Polish State Prosecutor Szacki Investigates
2 total works
The morning after a gruelling psychotherapy session in a Warsaw monastery, Henryk Telak is found dead, a roasting spit stuck in one eye. The case lands on the desk of State Prosecutor Teodor Szacki. World-weary, suffering from bureaucratic exhaustion and marital ennui, Szacki feels that life has passed him by, but this case changes everything. He must steer his way among a gallery of colourful characters: a flirtatious young journalist, an eccentric psychiatrist, a lecherous police colleague and a paranoid historian. Szacki's search for the killer unearths another murder that took place twenty years earlier, before the fall of Communism.

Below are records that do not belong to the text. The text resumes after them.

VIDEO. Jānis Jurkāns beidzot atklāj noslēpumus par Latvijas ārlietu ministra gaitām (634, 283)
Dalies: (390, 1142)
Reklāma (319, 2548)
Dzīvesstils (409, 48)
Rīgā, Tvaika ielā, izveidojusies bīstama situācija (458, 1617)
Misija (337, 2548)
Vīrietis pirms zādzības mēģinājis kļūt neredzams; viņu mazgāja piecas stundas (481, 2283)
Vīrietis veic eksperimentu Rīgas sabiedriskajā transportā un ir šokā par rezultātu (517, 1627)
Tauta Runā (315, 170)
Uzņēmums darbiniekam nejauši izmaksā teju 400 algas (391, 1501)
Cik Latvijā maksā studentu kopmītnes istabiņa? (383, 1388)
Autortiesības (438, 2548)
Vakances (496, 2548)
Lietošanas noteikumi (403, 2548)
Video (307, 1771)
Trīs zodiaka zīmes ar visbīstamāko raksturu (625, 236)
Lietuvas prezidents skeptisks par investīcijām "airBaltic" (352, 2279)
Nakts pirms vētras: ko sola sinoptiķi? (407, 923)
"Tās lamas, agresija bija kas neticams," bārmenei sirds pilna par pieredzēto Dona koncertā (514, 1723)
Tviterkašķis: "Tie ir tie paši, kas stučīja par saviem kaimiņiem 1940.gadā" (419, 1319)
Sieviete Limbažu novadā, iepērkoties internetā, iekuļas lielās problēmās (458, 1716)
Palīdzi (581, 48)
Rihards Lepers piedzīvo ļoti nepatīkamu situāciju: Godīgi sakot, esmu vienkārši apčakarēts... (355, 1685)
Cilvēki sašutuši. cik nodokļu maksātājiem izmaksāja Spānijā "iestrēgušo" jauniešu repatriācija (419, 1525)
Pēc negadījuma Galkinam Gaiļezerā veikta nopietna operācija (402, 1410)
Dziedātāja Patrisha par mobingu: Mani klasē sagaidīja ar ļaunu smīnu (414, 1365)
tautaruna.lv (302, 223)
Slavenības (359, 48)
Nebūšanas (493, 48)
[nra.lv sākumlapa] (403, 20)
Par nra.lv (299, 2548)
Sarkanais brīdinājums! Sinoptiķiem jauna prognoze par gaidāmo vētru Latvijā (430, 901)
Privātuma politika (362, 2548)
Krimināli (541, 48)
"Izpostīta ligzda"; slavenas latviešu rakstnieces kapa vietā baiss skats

The trail leads to facts that, for his own safety, he'd be better off not knowing.
It is spring 2009, and prosecutor Szacki is no longer working in Warsaw - he has said goodbye to his family and to his career in the capital and moved to Sandomierz, a picturesque town full of churches and museums. Hoping to start a "brave new life", Szacki instead finds himself investigating a strange murder case in surroundings both alien and unfriendly. The victim is found brutally murdered, her body drained of blood. The killing bears the hallmarks of legendary Jewish ritual slaughter, prompting a wave of anti-Semitic paranoia in the town, where everyone knows everyone. The murdered woman's husband is bereft, but when Szacki discovers that she had a lover, the husband becomes the prime suspect. Before there's time to arrest him, he is found murdered in similar circumstances. In his investigation Szacki must wrestle with the painful tangle of Polish-Jewish relations and something that happened more than sixty years earlier.